---------- Passage shown ----------
Obama advisor undercuts his return to WH

In this handout from the The White House, U.S. President Barack Obama talks with Senior Advisor David Axelrod during a staff meeting in the Oval Office May 12, 2009 in Washington, DC. Pete Souza/The White House via Getty Images

Former President Obama's top ex-advisor expressed outrage over the cost of his prescription drugs this past weekend, even while his former boss plans to tout the Affordable Care Act during a White House visit Tuesday. 

"I've been taking an RX for a chronic condition for years. This week, I learned my insurance no longer covers it. Now the cost is $639-a-month!  How many people can afford that?" David Axelrod, Obama's former senior advisor, tweeted on Saturday. "'Your money or your life' is a hell of choice that people shouldn't have to face."

That comment did not sit well with Axelrod's critics, a number of whom were quick to point out that the ex-official campaigned against Medicare for All, a still-hypothetical progressive plan that would establish a single-payer healthcare system in the U.S.
----------
What you need to do
1 – From the passage on David Axelrod's drug costs, reproduce the words starting at "That comment did" and ending at "in the U.S.".
2 – Carry on the account of David Axelrod's prescription costs from the point where it stops.
---------- Data extracts ----------
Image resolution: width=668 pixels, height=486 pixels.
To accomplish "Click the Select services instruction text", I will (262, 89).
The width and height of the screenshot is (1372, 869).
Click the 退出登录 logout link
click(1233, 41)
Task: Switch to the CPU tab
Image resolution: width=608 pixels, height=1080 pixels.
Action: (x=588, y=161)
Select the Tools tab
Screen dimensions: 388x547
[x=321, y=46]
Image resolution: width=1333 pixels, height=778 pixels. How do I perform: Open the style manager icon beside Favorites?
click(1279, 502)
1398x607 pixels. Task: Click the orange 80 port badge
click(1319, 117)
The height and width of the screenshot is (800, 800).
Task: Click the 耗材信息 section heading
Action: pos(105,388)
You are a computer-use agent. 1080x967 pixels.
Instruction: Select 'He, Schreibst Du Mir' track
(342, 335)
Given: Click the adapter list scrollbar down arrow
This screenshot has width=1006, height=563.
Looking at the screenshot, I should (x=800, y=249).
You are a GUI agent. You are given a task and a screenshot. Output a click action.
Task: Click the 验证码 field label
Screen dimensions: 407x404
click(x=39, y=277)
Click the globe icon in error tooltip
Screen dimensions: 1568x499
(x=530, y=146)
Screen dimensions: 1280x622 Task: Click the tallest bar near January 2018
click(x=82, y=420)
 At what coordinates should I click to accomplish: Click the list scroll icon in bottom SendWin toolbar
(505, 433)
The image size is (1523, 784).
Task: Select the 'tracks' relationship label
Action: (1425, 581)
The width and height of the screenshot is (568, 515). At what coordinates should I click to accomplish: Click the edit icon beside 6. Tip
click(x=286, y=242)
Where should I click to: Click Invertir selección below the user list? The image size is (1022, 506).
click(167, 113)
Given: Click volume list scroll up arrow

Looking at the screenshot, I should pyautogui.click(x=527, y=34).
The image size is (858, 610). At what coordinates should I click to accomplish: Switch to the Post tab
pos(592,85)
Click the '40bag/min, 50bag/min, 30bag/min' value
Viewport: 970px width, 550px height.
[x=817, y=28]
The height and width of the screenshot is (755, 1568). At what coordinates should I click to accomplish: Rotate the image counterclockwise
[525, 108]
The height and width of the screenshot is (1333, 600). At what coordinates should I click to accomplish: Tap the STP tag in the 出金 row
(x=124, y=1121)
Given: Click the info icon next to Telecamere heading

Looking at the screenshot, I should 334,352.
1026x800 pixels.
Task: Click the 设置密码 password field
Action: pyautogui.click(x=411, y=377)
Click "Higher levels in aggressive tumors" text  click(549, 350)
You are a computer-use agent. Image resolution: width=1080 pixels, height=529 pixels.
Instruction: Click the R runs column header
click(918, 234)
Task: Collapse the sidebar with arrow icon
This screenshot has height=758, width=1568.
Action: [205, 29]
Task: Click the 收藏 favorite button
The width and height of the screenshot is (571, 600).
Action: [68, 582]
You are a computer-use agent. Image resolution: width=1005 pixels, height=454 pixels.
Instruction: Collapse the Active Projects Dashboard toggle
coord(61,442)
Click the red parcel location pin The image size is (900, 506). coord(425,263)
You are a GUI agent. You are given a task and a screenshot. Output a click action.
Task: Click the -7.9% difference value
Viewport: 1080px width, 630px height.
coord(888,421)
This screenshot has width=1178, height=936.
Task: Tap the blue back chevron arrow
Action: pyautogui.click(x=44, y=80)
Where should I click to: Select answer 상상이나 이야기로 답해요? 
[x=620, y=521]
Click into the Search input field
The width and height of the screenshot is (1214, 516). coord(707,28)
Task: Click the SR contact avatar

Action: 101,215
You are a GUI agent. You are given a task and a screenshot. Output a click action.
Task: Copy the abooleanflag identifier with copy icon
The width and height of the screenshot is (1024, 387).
----------
Answers to each task
1 –
That comment did not sit well with Axelrod's critics, a number of whom were quick to point out that the ex-official campaigned against Medicare for All, a still-hypothetical progressive plan that would establish a single-payer healthcare system in the U.S.

2 –
"Remember when you gave paid speeches to a health insurance trade group opposed to Medicare for All?" responded journalist Ken Klippenstein, linking to a report detailing the speech. 

RELATED: How we can bypass Mitch McConnell and the Republican-controlled Senate to get Medicare-for-All now

"Wow if only something could have been done about this like, I don't know, 13 years ago,"  journalist Eoin Higgins echoed. "Can you imagine having a federal trifecta and near limitless political capital and failing to push through real healthcare's reform? Wow!"

Nina Turner, a former Ohio state senator, also joined in, encouraging Axelrod to "care about these issues before they impact you personally."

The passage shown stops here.